In the current study, we found that 99.7% of isolates of Enterobacteriaceae were susceptible to ceftazidime-avibactam, with a MIC90 of 0.5 μg/ml, and that ceftazidime-avibactam MIC90 values for individual species or species groups within the family Enterobacteriaceae ranged from 0.12 μg/ml (Proteeae) to 1 μg/ml (Enterobacter spp. and K. pneumoniae), with only minor variation (0.7%) observed in the percent susceptibility to ceftazidime-avibactam, from 99.2% (Enterobacter spp.) to 99.9% (E. coli and Proteeae) (Table 1). Our results are in agreement with those of earlier studies by Rossi et al., who reported that 99.1% (339/342) of clinical isolates of Enterobacteriaceae collected at a teaching hospital in São Paulo, Brazil in 2014 to 2015 were susceptible to ceftazidime-avibactam (2), and by Flamm et al., who observed an MIC90 of 0.25 μg/ml for ceftazidime-avibactam tested against 130 urinary isolates of Enterobacteriaceae collected in seven Latin American countries in 2011 (4).

In the current study, we also noted that 87.4% of all isolates of P. aeruginosa tested were susceptible to ceftazidime-avibactam, with an MIC90 of 16 μg/ml (Table 1). Our results confirm earlier observations made regarding clinical isolates of P. aeruginosa from Latin American laboratories (2, 4, 6). Rossi et al. reported 84.0% (21/25) of P. aeruginosa isolates to be susceptible to ceftazidime-avibactam (2), Flamm et al. reported a ceftazidime-avibactam MIC90 of 16 μg/ml for 13 isolates of P. aeruginosa (4), and Nichols et al. reported 88.7% of 1,088 isolates of P. aeruginosa collected in six Latin American countries to be susceptible to ceftazidime-avibactam (MIC90, 16 μg/ml) (6). In isolate subset analysis, Nichols et al. reported that 60.3% of ceftazidime-nonsusceptible (n = 310) and 70.2% of meropenem-nonsusceptible (n = 382) isolates of P. aeruginosa were susceptible to ceftazidime-avibactam (6).

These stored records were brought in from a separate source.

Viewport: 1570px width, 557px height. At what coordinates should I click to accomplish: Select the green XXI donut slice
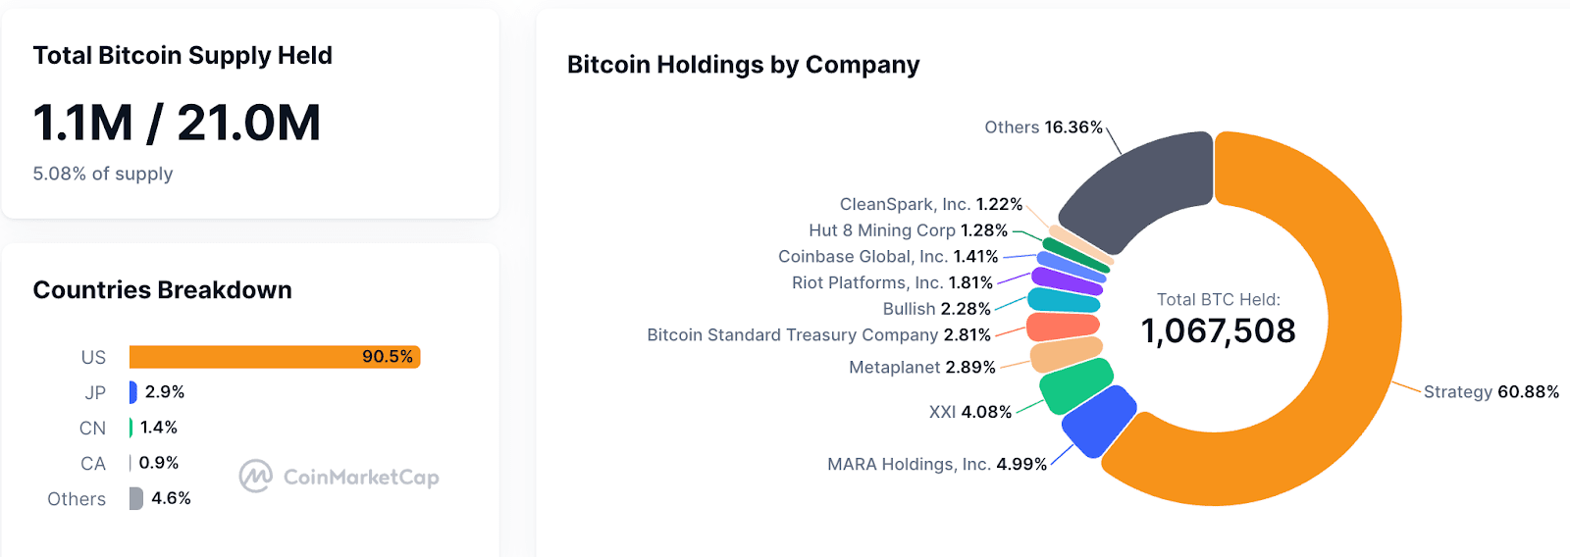(x=1075, y=383)

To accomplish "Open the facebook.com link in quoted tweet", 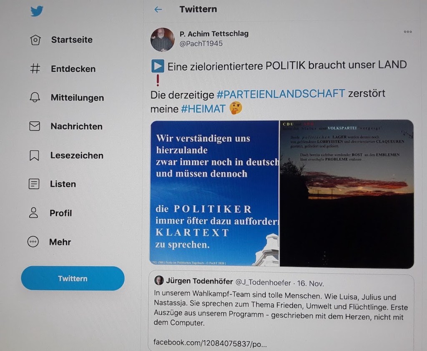I will click(210, 343).
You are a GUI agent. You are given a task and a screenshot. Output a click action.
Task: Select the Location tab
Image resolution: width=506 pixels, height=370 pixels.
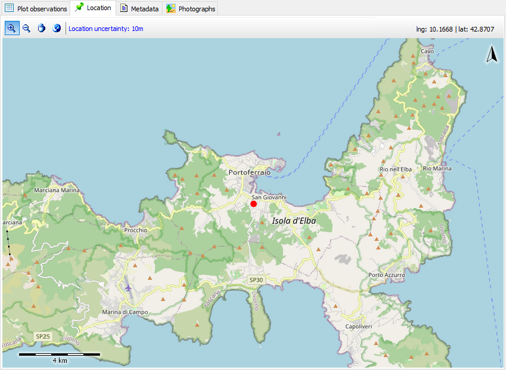click(93, 8)
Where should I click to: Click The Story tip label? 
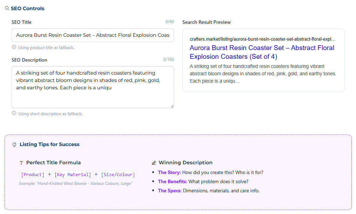(169, 172)
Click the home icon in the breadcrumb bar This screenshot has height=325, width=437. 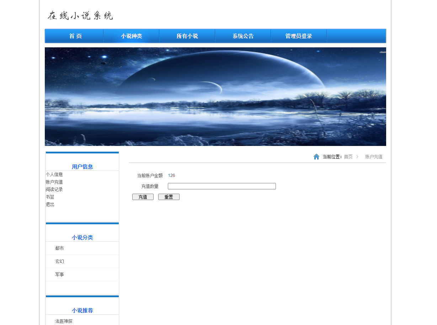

ESBL production and carbapenem resistance among Enterobacteriaceae isolates are important concerns across all Latin American countries. Previous surveillance studies testing clinical isolates of Enterobacteriaceae have consistently reported ESBL rates in many Latin American countries to be 20% to >40% for both E. coli and K. pneumoniae, and have also reported rates of carbapenem-resistant Enterobacteriaceae that approach and often exceed 10%, particularly for K. pneumoniae and Enterobacter spp. (5, 79). The distribution of ESBL and carbapenemase types observed in the current study was in general agreement with previous reports for Latin America (3, 15, 20). In the current study, we found that ceftazidime-avibactam inhibited 99.9% of ESBL-positive isolates, 99.7% of ceftazidime-nonsusceptible isolates, 99.5% of meropenem-nonsusceptible isolates, 99.0% of AmpC-positive isolates, 99.6% of MDR isolates, and 99.2% of colistin-resistant isolates of Enterobacteriaceae that were concurrently MBL-negative. Among clinical isolates of P. aeruginosa from Latin American countries, other investigators have reported country-specific percentages of susceptibility to ceftazidime that ranged from 50% to 80%, while 60% to 70% of isolates were carbapenem susceptible (7, 9), similar to our findings in the current study.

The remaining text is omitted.